From the beginning of all things Covid in our country, I have felt somewhat contained inside a bubble of sorts, removed from real life and time by guidelines and restrictions and beliefs and even dirty looks from other scared and angry folks.  It has seemed to me that much of life hasn’t been real time but rather surreal time, with all of the separations and disconnects and uncertainties and cancellations and barriers. New ways of doing old things have felt temporary and false even though it’s likely that the new ways will be permanent and real. Like many, I have been waiting for a day when all can return to our feeling more sure and secure.  I have been waiting for my story to continue in a way that feels familiar and safe.

But as I continued to process what the past six months had held, I began to see that though the days are surely different now, they are actually much the same.  For as much as I’ve felt bubbled up and removed from reality, I’ve continued to live a life that includes and holds very real emotions, events, activities, and routines—some safe and familiar, some not so much but not all are unwelcome.  We may be living in a new version of real life, but it is indeed real, as it continues to reveal the good, the bad, and all that lies in between.  I’ve shared details of my life, parts of my story, with old friends and new friends and they have shared their stories with me, evidence that indeed life has not been standing still but rather, moving on in its way, taking all of us with it. 
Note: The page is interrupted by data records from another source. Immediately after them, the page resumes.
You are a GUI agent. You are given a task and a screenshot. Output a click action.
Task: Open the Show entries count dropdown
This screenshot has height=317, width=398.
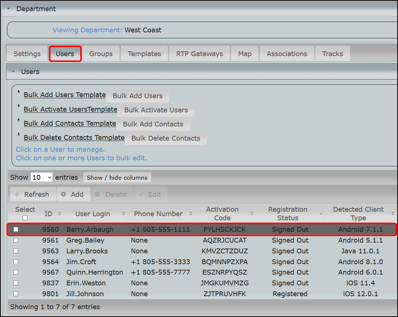(42, 177)
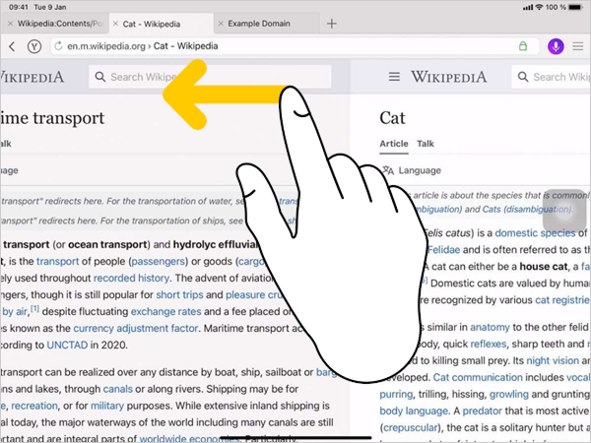Select the Article tab under Cat
591x443 pixels.
(x=394, y=144)
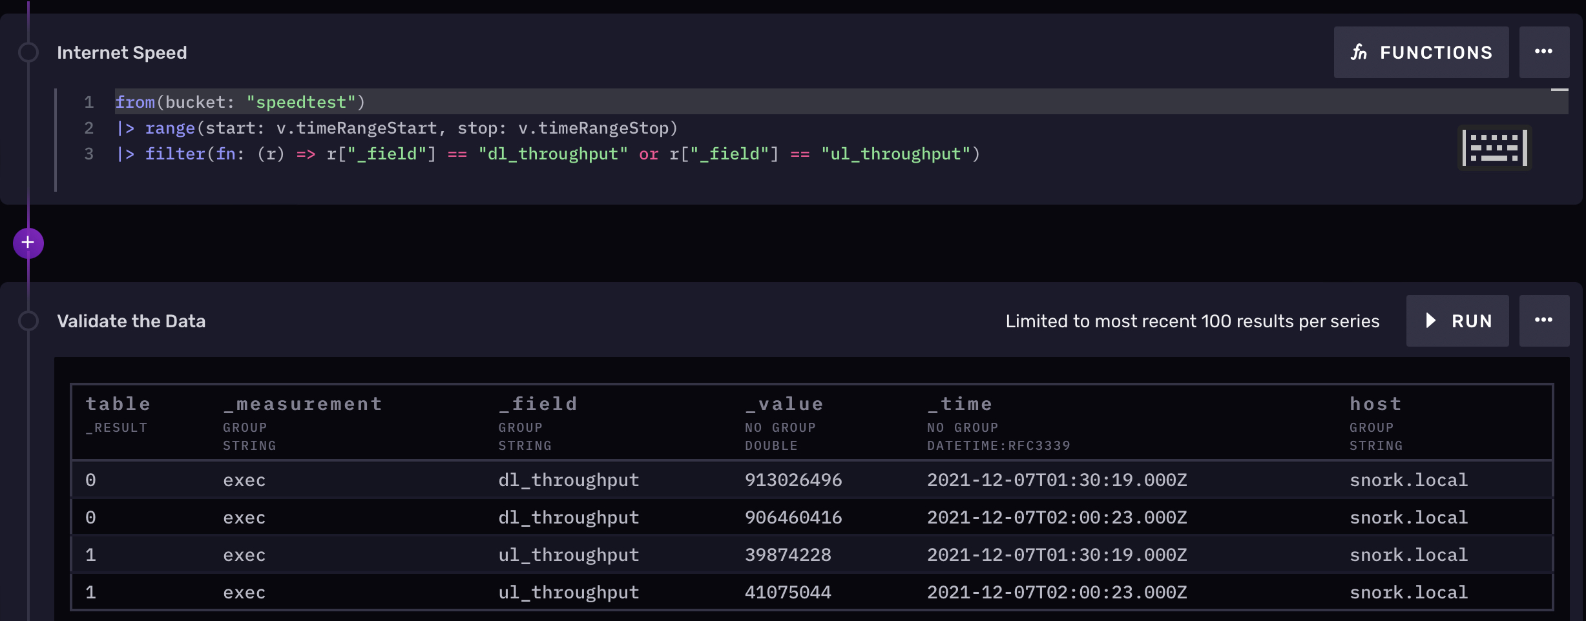The width and height of the screenshot is (1586, 621).
Task: Click the keyboard shortcuts icon
Action: pos(1494,148)
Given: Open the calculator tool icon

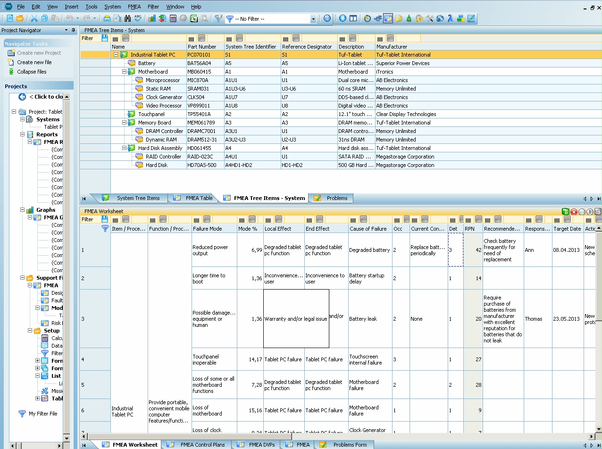Looking at the screenshot, I should [x=173, y=18].
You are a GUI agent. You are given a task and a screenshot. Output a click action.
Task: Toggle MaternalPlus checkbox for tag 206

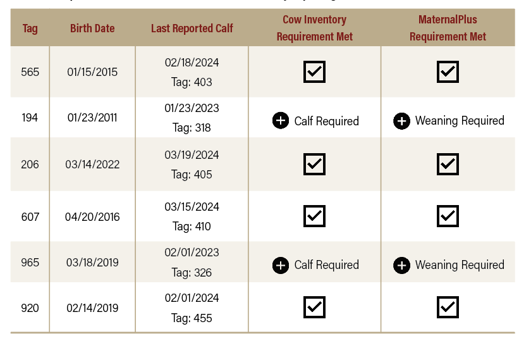(x=448, y=164)
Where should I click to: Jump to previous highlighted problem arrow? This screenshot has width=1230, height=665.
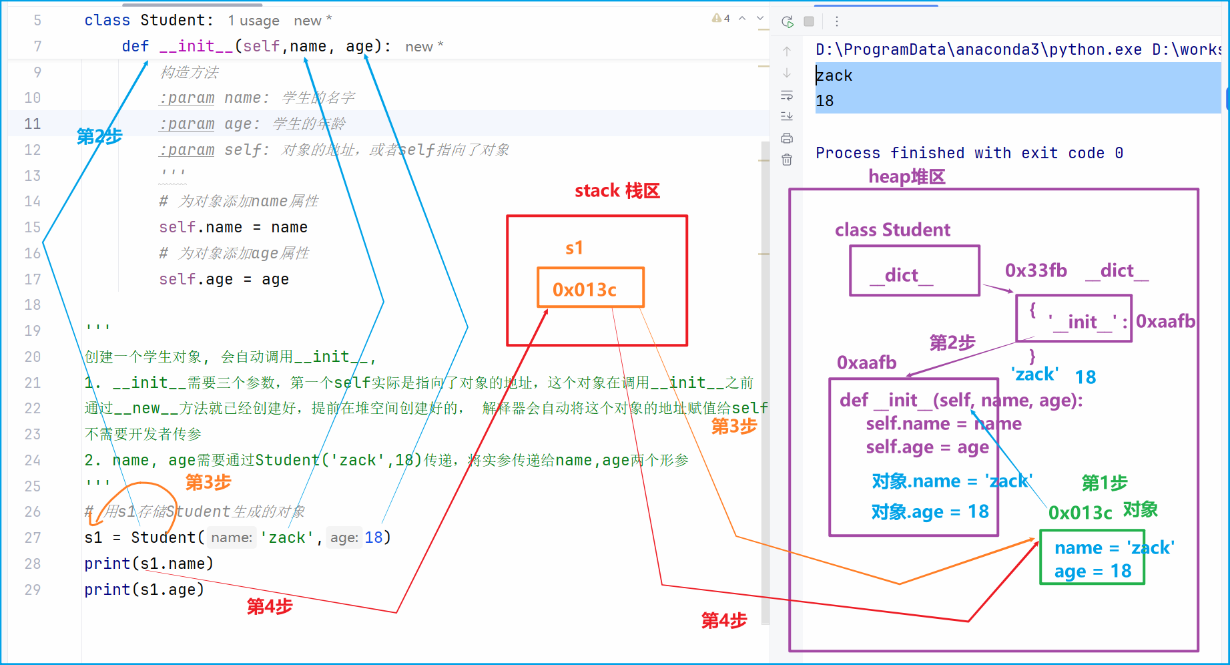[742, 19]
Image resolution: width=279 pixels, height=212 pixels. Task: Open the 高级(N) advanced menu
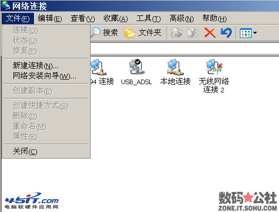point(182,18)
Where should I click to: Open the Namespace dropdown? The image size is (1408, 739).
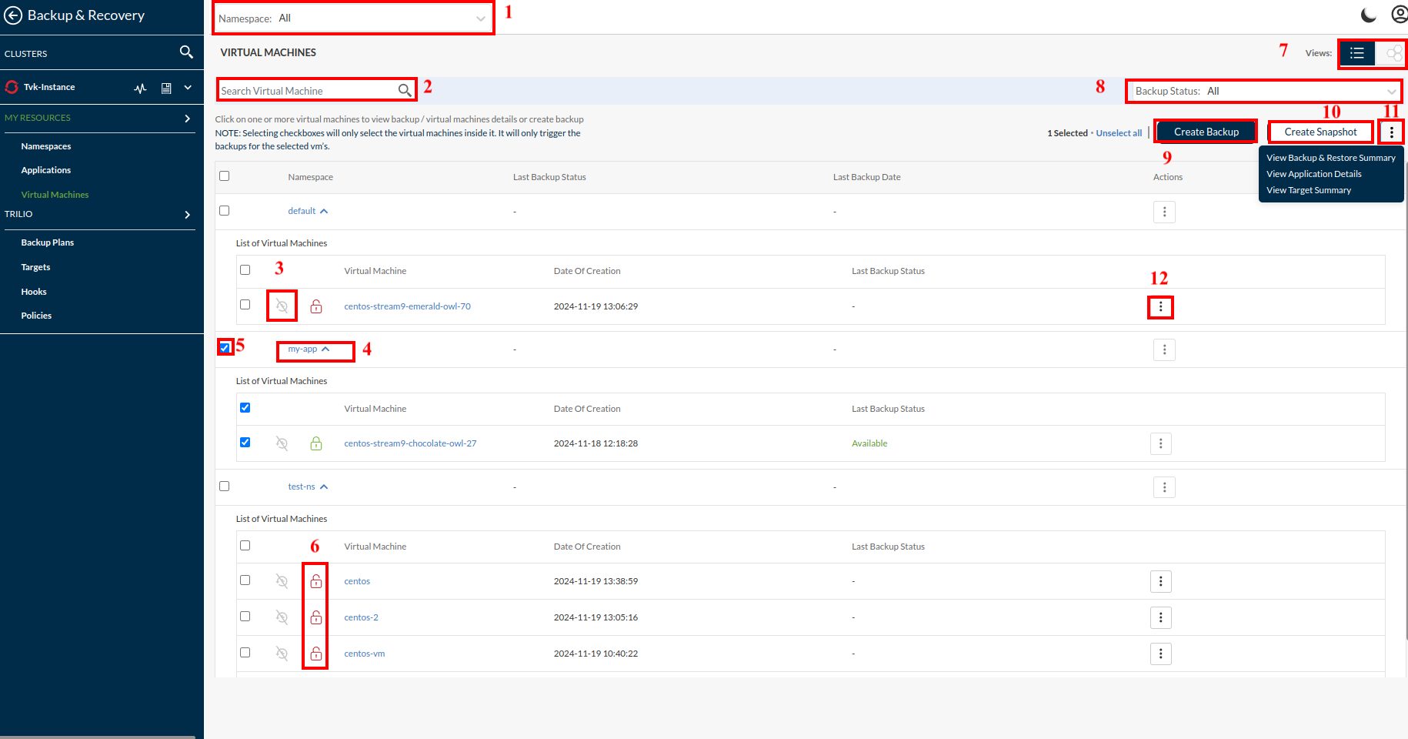[x=353, y=18]
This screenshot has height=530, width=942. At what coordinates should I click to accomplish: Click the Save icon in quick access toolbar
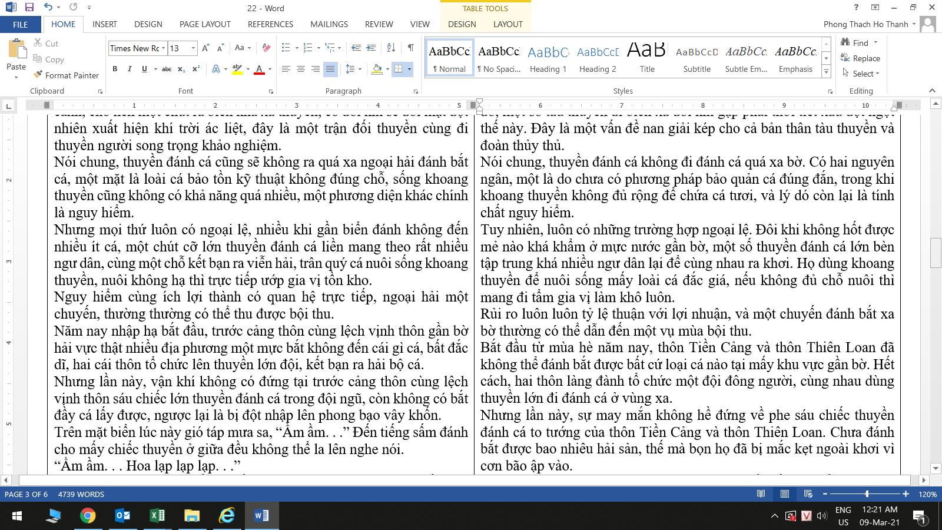click(x=29, y=8)
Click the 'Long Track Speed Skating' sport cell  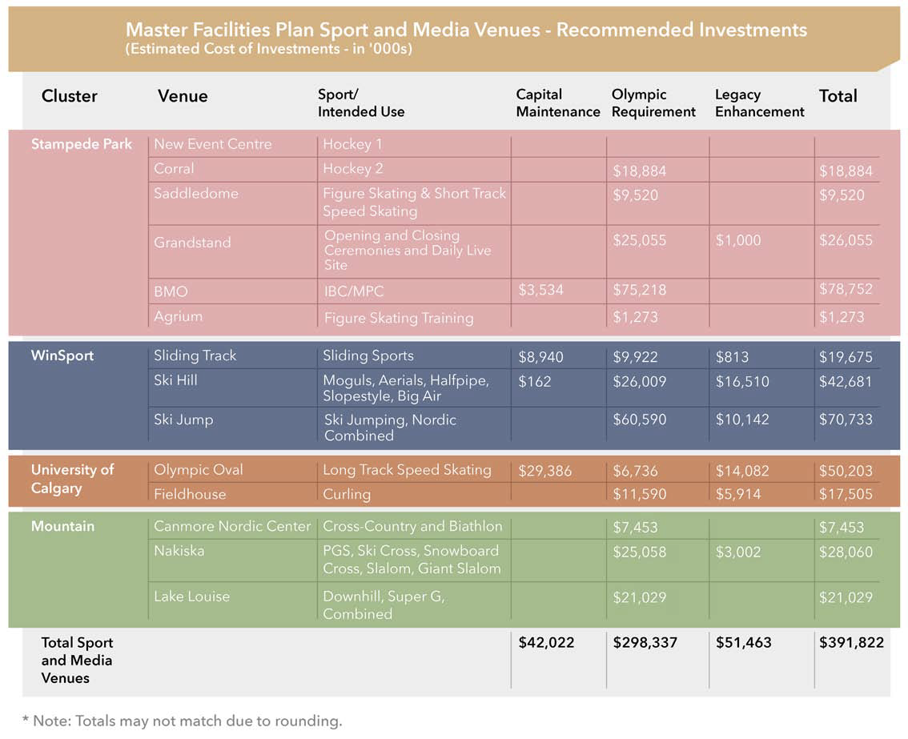[x=407, y=470]
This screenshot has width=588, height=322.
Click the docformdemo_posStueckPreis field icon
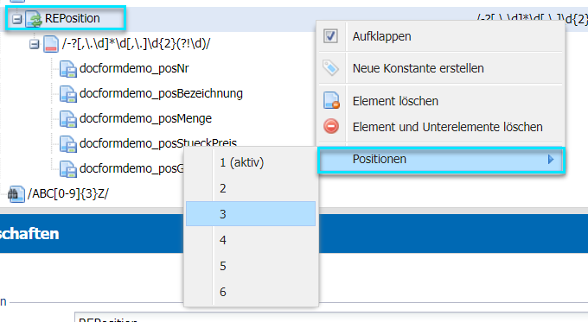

While six feet of air space, a mask, and a Plexiglas divider may protect us from aerosol contaminants, there is no bubble that will shield us from the spread of life’s pleasure and pain.  We will continue to witness birth and death, we will receive both good news and bad, we will fall in and out of love, we will work and we will play, we will be ill and we will be well.  We will feel both hope and despair, joy and devastation, anger and forgiveness.   We will praise and complain, sleep and lie awake, and construct and destruct. We will succeed and we will fail.  We will live.  We will die.  Most and best of all, we will love. 

When Storytime celebrates its one-year anniversary in March of 2021, I hope to be more aware of the passing of time and to not be caught off guard by an amount of time that I disregarded as unreal.  I hope I will look back at six months gone by and realize that even though I couldn’t do it all, I absolutely had it all.  As for my newfound lovies at Storytime, I’m certain there will be celebration.  It could be that we will celebrate a reduced state of quarantine and separation.  It could be that we will celebrate a vaccine that protects us from further illness and death.  It could be that we celebrate a restored economy and returned freedoms for worship, entertainment, travel, and hugging—please let there be hugging!  Amid the uncertainties of what aspects of life may be worth celebrating in six months, of this I am certain: we will celebrate real life and friendship and love.  And our stories.